=== SELECTED TEXT ===

You have three really strong arguments and I think most people are not aware of them. I wrote the book “Is Atheism Dead?” because I said, “People are going to be blown away. You’re not reading about this in newspapers, but this has been mounting up over the decades, and it’s time we assessed it honestly.”

Blair: Are religion and faith necessary for a society to function?

Metaxas: Are religion and faith necessary for a society to function? That’s a complex question. I’ll give you a simple answer. Yes, because religion and faith, first of all, come in infinity of forms.

When the Aztecs murdered people and believed in human sacrifice, as did many civilizations, those were religious acts. It speaks to an ordering of society. The question is, what is the religion? Is the religion an evil, inhuman, cruel, irrational religion, or is it a religion based on reason and truth, on the dignity of the human person? Is it a religion which will abolish slavery? Is it a religion which will work against injustice, will work to pull people out of poverty?

The question simply is what kind of religion we’re talking about, I think, but societies have always been ordered by one religion or another. Atheism and radical atheism is, of course, a kind of religion. It’s a philosophy built on, really, nothing. But it’s inevitable that a society will have to deal with some kind of organizing principle, and usually we call that some kind of religion or some kind of faith, even if it’s not one of the standard models.

===

## [GIVEN INSTRUCTION 1]
Write out the interview excerpt on religion and society word for word, in full.

=== PROVIDED INFORMATION ===

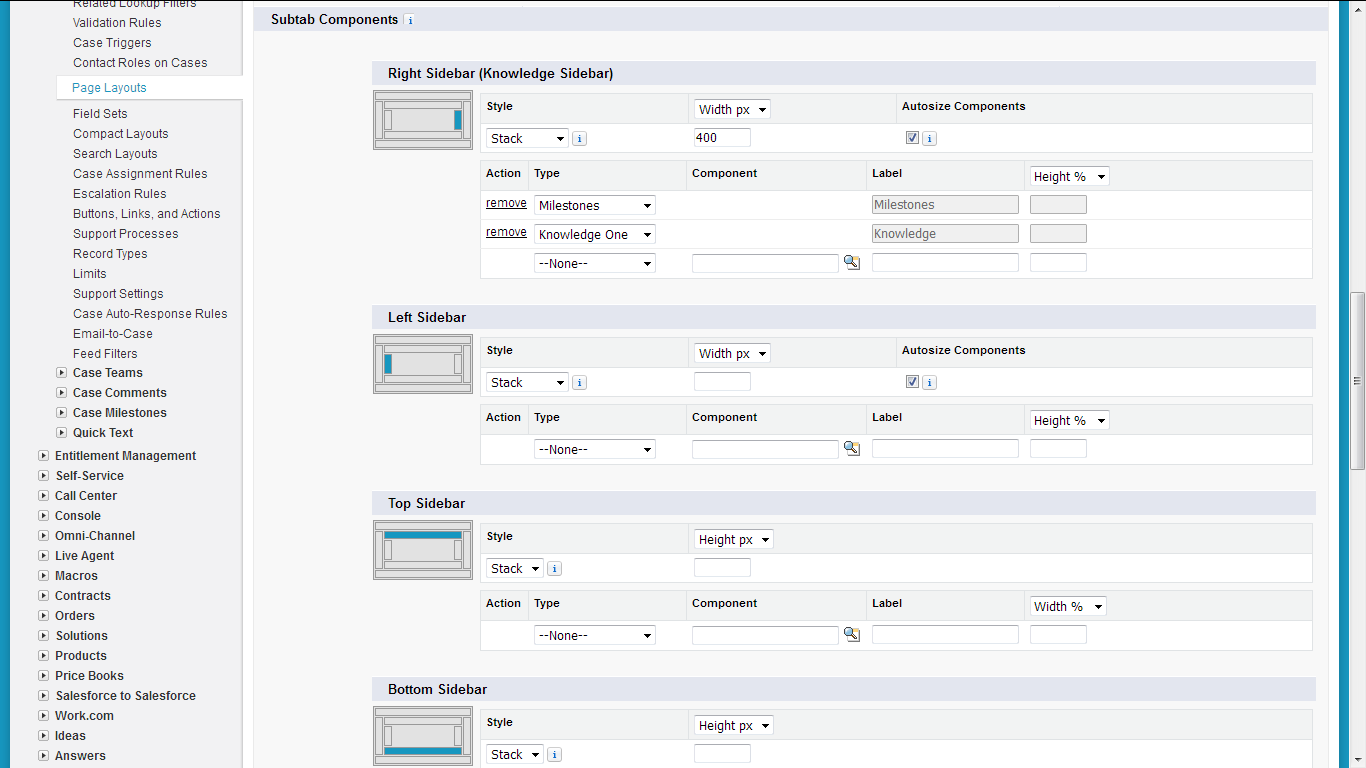Remove the Milestones component row
Image resolution: width=1366 pixels, height=768 pixels.
point(506,204)
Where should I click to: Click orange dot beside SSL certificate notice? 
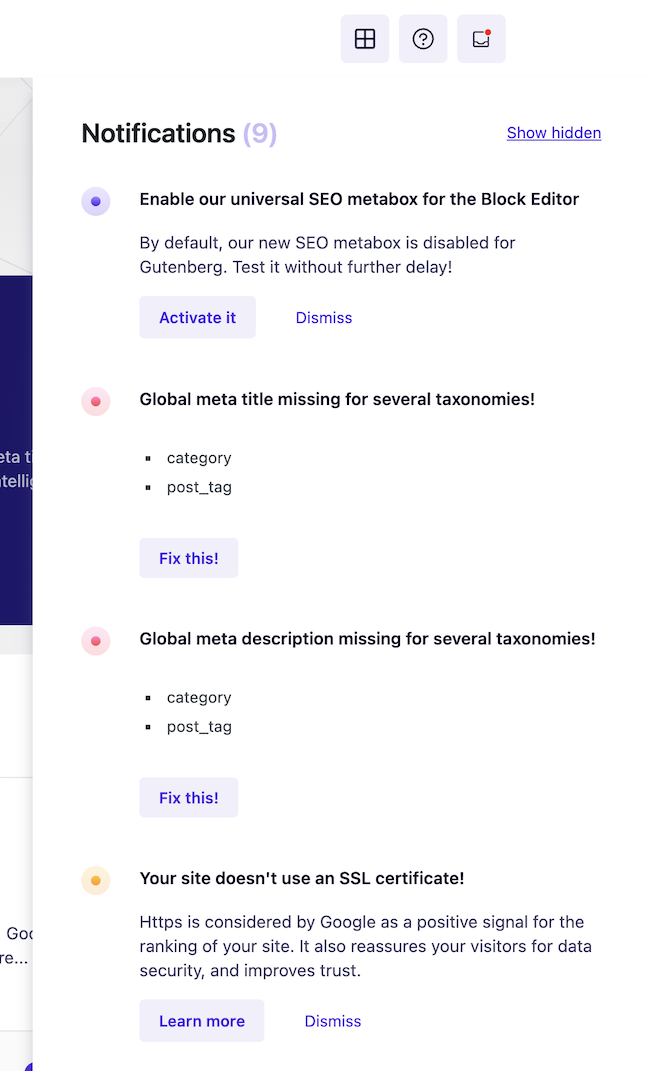96,881
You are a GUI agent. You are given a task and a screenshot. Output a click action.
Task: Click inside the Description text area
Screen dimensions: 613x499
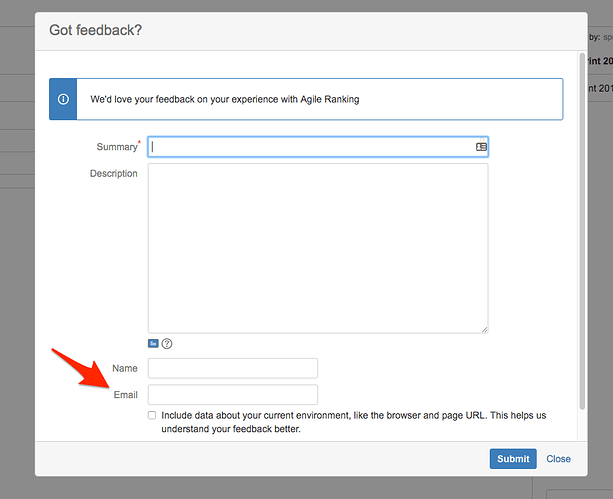coord(317,247)
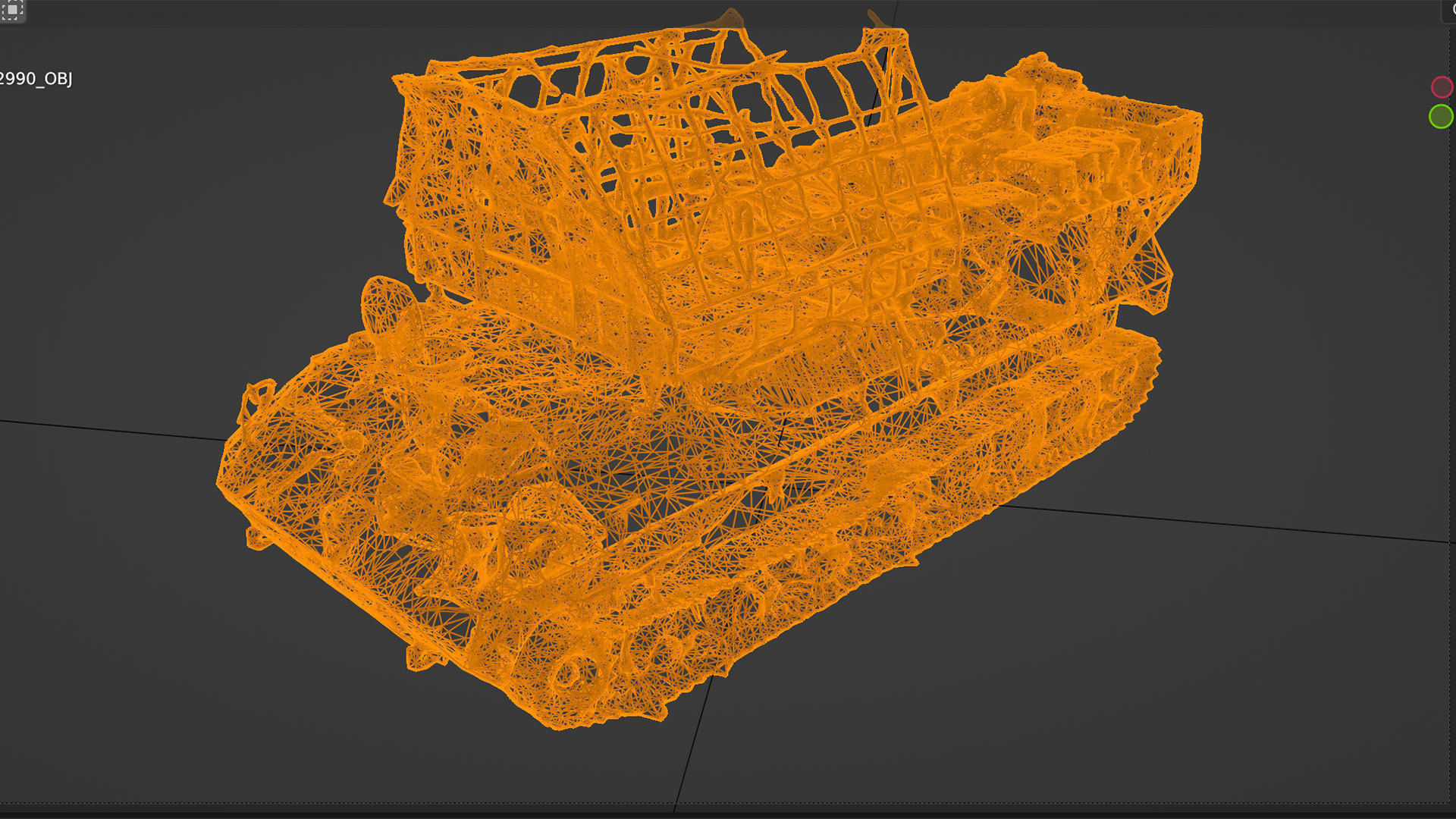Click the green navigation gizmo color circle
This screenshot has height=819, width=1456.
tap(1441, 116)
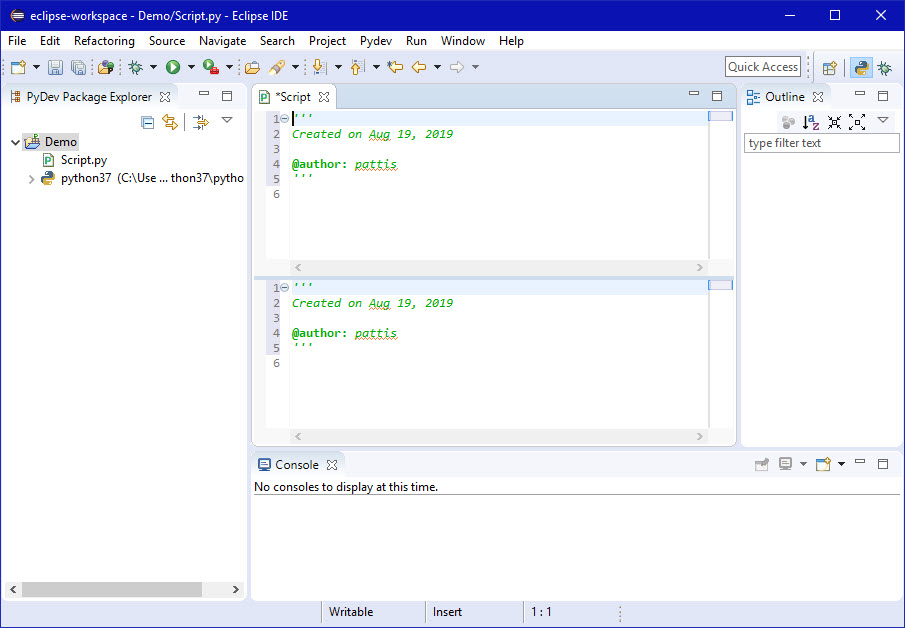Click the Open Perspective icon

(x=829, y=68)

===

## [GIVEN INSTRUCTION 2]
Rename "Description" to "Comments" throughout the records and reproduce all of the records with everything else left the same. Leave the pictures out.

## [FINAL RESULT 1]
You have three really strong arguments and I think most people are not aware of them. I wrote the book “Is Atheism Dead?” because I said, “People are going to be blown away. You’re not reading about this in newspapers, but this has been mounting up over the decades, and it’s time we assessed it honestly.”

Blair: Are religion and faith necessary for a society to function?

Metaxas: Are religion and faith necessary for a society to function? That’s a complex question. I’ll give you a simple answer. Yes, because religion and faith, first of all, come in infinity of forms.

When the Aztecs murdered people and believed in human sacrifice, as did many civilizations, those were religious acts. It speaks to an ordering of society. The question is, what is the religion? Is the religion an evil, inhuman, cruel, irrational religion, or is it a religion based on reason and truth, on the dignity of the human person? Is it a religion which will abolish slavery? Is it a religion which will work against injustice, will work to pull people out of poverty?

The question simply is what kind of religion we’re talking about, I think, but societies have always been ordered by one religion or another. Atheism and radical atheism is, of course, a kind of religion. It’s a philosophy built on, really, nothing. But it’s inevitable that a society will have to deal with some kind of organizing principle, and usually we call that some kind of religion or some kind of faith, even if it’s not one of the standard models.

## [FINAL RESULT 2]
Remove the Milestones component row
Image resolution: width=1366 pixels, height=768 pixels.
point(506,204)
Where should I click to: Click orange dot beside SSL certificate notice? 
96,881
You are a GUI agent. You are given a task and a screenshot. Output a click action.
Task: Click inside the Comments text area
Screen dimensions: 613x499
coord(317,247)
Click the green navigation gizmo color circle
This screenshot has height=819, width=1456.
tap(1441, 116)
Click the Open Perspective icon

(x=829, y=68)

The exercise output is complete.